Pointing lines for text and elements:
__________________________________________________

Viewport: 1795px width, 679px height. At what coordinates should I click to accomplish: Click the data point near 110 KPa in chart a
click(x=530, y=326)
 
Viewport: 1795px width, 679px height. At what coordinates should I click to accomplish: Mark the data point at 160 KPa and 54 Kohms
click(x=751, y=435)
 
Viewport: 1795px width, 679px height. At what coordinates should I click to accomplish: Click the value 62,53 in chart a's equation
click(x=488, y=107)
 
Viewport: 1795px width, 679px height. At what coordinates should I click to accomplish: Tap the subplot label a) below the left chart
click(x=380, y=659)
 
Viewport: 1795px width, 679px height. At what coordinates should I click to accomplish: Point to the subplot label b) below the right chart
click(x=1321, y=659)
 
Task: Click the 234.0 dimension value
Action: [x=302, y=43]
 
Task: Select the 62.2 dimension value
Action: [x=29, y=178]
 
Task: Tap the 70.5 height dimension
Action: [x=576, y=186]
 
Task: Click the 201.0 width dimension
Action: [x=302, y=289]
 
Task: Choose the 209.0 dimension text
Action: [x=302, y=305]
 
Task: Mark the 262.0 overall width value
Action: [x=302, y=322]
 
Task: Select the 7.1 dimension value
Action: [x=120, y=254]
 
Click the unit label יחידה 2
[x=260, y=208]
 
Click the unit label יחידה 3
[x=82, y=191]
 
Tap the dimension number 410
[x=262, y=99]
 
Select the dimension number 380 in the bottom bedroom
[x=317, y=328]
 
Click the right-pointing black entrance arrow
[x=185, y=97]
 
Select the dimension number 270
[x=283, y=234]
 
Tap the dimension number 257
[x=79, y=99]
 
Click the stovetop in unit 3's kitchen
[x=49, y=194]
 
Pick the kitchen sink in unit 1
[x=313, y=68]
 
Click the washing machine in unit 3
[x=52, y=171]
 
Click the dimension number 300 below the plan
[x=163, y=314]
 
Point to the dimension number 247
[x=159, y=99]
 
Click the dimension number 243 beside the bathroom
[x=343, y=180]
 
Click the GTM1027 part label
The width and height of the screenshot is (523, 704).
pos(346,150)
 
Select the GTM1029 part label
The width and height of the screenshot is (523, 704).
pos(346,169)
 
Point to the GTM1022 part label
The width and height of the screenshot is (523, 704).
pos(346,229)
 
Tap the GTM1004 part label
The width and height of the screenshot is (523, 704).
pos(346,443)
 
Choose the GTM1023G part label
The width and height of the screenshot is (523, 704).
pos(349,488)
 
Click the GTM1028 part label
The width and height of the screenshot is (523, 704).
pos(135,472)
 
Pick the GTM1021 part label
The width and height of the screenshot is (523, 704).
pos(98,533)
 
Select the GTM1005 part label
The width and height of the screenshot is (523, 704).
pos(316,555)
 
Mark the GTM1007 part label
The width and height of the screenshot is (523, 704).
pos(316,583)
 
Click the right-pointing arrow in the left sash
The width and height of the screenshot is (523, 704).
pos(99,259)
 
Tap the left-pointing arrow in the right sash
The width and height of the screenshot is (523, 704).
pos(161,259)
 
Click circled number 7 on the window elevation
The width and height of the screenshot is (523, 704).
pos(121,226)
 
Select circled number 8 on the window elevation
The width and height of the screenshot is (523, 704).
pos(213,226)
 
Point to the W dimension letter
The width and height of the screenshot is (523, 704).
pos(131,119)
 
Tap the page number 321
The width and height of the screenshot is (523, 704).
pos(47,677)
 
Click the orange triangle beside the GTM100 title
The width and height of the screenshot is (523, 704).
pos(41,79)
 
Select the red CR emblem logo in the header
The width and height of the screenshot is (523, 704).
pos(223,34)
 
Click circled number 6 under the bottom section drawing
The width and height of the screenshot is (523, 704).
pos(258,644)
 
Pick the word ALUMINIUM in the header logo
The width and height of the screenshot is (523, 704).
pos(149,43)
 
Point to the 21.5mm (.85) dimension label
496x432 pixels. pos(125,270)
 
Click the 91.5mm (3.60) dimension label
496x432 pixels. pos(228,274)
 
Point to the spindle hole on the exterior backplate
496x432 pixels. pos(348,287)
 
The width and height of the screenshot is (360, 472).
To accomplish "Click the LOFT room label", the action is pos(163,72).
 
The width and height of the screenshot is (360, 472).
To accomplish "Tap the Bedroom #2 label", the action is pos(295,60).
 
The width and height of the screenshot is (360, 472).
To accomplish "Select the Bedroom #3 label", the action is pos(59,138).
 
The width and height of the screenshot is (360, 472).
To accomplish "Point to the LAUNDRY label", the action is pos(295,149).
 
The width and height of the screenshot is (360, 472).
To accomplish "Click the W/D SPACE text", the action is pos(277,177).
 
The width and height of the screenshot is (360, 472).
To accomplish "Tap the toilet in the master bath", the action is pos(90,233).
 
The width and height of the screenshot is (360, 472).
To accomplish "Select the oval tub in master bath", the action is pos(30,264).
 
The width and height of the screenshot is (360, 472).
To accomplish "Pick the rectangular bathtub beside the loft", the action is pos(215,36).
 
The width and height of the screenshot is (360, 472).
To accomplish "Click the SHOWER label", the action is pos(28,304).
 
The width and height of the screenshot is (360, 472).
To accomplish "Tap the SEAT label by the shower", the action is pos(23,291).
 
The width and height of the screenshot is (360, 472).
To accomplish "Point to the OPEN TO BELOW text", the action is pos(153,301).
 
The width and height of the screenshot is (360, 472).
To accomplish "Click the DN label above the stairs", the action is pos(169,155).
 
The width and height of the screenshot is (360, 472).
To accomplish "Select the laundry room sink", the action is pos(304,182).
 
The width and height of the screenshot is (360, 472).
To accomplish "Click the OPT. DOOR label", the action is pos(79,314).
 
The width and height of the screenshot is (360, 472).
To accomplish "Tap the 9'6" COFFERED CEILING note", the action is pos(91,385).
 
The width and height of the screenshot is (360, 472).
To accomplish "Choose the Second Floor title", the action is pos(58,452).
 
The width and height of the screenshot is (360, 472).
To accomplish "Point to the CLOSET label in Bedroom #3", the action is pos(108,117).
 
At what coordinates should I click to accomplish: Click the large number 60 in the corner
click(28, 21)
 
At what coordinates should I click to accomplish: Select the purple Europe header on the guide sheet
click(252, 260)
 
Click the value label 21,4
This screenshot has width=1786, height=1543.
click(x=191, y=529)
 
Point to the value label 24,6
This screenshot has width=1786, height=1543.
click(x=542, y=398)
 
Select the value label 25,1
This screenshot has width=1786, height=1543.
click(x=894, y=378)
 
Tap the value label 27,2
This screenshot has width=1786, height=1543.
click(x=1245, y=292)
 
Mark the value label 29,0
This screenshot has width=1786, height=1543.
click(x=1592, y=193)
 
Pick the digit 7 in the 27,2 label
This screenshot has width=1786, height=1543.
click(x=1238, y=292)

__________________________________________________

Can you repeat every line above with "dimension number" renamed to "measurement figure" throughout and nothing else altered?

Viewport: 1795px width, 679px height. At what coordinates should I click to accomplish: Click the data point near 110 KPa in chart a
click(x=530, y=326)
 
Viewport: 1795px width, 679px height. At what coordinates should I click to accomplish: Mark the data point at 160 KPa and 54 Kohms
click(x=751, y=435)
 
Viewport: 1795px width, 679px height. At what coordinates should I click to accomplish: Click the value 62,53 in chart a's equation
click(x=488, y=107)
 
Viewport: 1795px width, 679px height. At what coordinates should I click to accomplish: Tap the subplot label a) below the left chart
click(x=380, y=659)
 
Viewport: 1795px width, 679px height. At what coordinates should I click to accomplish: Point to the subplot label b) below the right chart
click(x=1321, y=659)
 
Task: Click the 234.0 dimension value
Action: [x=302, y=43]
 
Task: Select the 62.2 dimension value
Action: [x=29, y=178]
 
Task: Tap the 70.5 height dimension
Action: [x=576, y=186]
 
Task: Click the 201.0 width dimension
Action: [x=302, y=289]
 
Task: Choose the 209.0 dimension text
Action: [x=302, y=305]
 
Task: Mark the 262.0 overall width value
Action: [x=302, y=322]
 
Task: Select the 7.1 dimension value
Action: [x=120, y=254]
 
Click the unit label יחידה 2
[x=260, y=208]
 
Click the unit label יחידה 3
[x=82, y=191]
 
Tap the measurement figure 410
[x=262, y=99]
 
Select the measurement figure 380 in the bottom bedroom
[x=317, y=328]
 
Click the right-pointing black entrance arrow
[x=185, y=97]
 
Select the measurement figure 270
[x=283, y=234]
 
Tap the measurement figure 257
[x=79, y=99]
 
Click the stovetop in unit 3's kitchen
[x=49, y=194]
 
Pick the kitchen sink in unit 1
[x=313, y=68]
 
Click the washing machine in unit 3
[x=52, y=171]
 
Click the measurement figure 300 below the plan
[x=163, y=314]
 
Point to the measurement figure 247
[x=159, y=99]
 
Click the measurement figure 243 beside the bathroom
[x=343, y=180]
 
Click the GTM1027 part label
The width and height of the screenshot is (523, 704).
pos(346,150)
 
Select the GTM1029 part label
The width and height of the screenshot is (523, 704).
pos(346,169)
 
Point to the GTM1022 part label
The width and height of the screenshot is (523, 704).
pos(346,229)
 
Tap the GTM1004 part label
The width and height of the screenshot is (523, 704).
pos(346,443)
 
Choose the GTM1023G part label
The width and height of the screenshot is (523, 704).
pos(349,488)
 
Click the GTM1028 part label
The width and height of the screenshot is (523, 704).
pos(135,472)
 
Pick the GTM1021 part label
The width and height of the screenshot is (523, 704).
pos(98,533)
 
Select the GTM1005 part label
The width and height of the screenshot is (523, 704).
pos(316,555)
 
Mark the GTM1007 part label
The width and height of the screenshot is (523, 704).
pos(316,583)
 
Click the right-pointing arrow in the left sash
The width and height of the screenshot is (523, 704).
pos(99,259)
 
Tap the left-pointing arrow in the right sash
The width and height of the screenshot is (523, 704).
pos(161,259)
 
Click circled number 7 on the window elevation
The width and height of the screenshot is (523, 704).
pos(121,226)
 
Select circled number 8 on the window elevation
The width and height of the screenshot is (523, 704).
pos(213,226)
 
Point to the W dimension letter
The width and height of the screenshot is (523, 704).
pos(131,119)
 
Tap the page number 321
The width and height of the screenshot is (523, 704).
pos(47,677)
 
Click the orange triangle beside the GTM100 title
The width and height of the screenshot is (523, 704).
pos(41,79)
 
Select the red CR emblem logo in the header
The width and height of the screenshot is (523, 704).
pos(223,34)
 
Click circled number 6 under the bottom section drawing
The width and height of the screenshot is (523, 704).
pos(258,644)
 
Pick the word ALUMINIUM in the header logo
The width and height of the screenshot is (523, 704).
pos(149,43)
 
Point to the 21.5mm (.85) dimension label
496x432 pixels. pos(125,270)
 
Click the 91.5mm (3.60) dimension label
496x432 pixels. pos(228,274)
 
Point to the spindle hole on the exterior backplate
496x432 pixels. pos(348,287)
 
The width and height of the screenshot is (360, 472).
To accomplish "Click the LOFT room label", the action is pos(163,72).
 
The width and height of the screenshot is (360, 472).
To accomplish "Tap the Bedroom #2 label", the action is pos(295,60).
 
The width and height of the screenshot is (360, 472).
To accomplish "Select the Bedroom #3 label", the action is pos(59,138).
 
The width and height of the screenshot is (360, 472).
To accomplish "Point to the LAUNDRY label", the action is pos(295,149).
 
The width and height of the screenshot is (360, 472).
To accomplish "Click the W/D SPACE text", the action is pos(277,177).
 
The width and height of the screenshot is (360, 472).
To accomplish "Tap the toilet in the master bath", the action is pos(90,233).
 
The width and height of the screenshot is (360, 472).
To accomplish "Select the oval tub in master bath", the action is pos(30,264).
 
The width and height of the screenshot is (360, 472).
To accomplish "Pick the rectangular bathtub beside the loft", the action is pos(215,36).
 
The width and height of the screenshot is (360, 472).
To accomplish "Click the SHOWER label", the action is pos(28,304).
 
The width and height of the screenshot is (360, 472).
To accomplish "Tap the SEAT label by the shower", the action is pos(23,291).
 
The width and height of the screenshot is (360, 472).
To accomplish "Point to the OPEN TO BELOW text", the action is pos(153,301).
 
The width and height of the screenshot is (360, 472).
To accomplish "Click the DN label above the stairs", the action is pos(169,155).
 
The width and height of the screenshot is (360, 472).
To accomplish "Select the laundry room sink", the action is pos(304,182).
 
The width and height of the screenshot is (360, 472).
To accomplish "Click the OPT. DOOR label", the action is pos(79,314).
 
The width and height of the screenshot is (360, 472).
To accomplish "Tap the 9'6" COFFERED CEILING note", the action is pos(91,385).
 
The width and height of the screenshot is (360, 472).
To accomplish "Choose the Second Floor title", the action is pos(58,452).
 
The width and height of the screenshot is (360, 472).
To accomplish "Point to the CLOSET label in Bedroom #3", the action is pos(108,117).
 
At what coordinates should I click to accomplish: Click the large number 60 in the corner
click(28, 21)
 
At what coordinates should I click to accomplish: Select the purple Europe header on the guide sheet
click(252, 260)
 
Click the value label 21,4
This screenshot has width=1786, height=1543.
click(x=191, y=529)
 
Point to the value label 24,6
This screenshot has width=1786, height=1543.
click(x=542, y=398)
 
Select the value label 25,1
This screenshot has width=1786, height=1543.
click(x=894, y=378)
 
Tap the value label 27,2
This screenshot has width=1786, height=1543.
click(x=1245, y=292)
 
Mark the value label 29,0
This screenshot has width=1786, height=1543.
click(x=1592, y=193)
 
Pick the digit 7 in the 27,2 label
This screenshot has width=1786, height=1543.
click(x=1238, y=292)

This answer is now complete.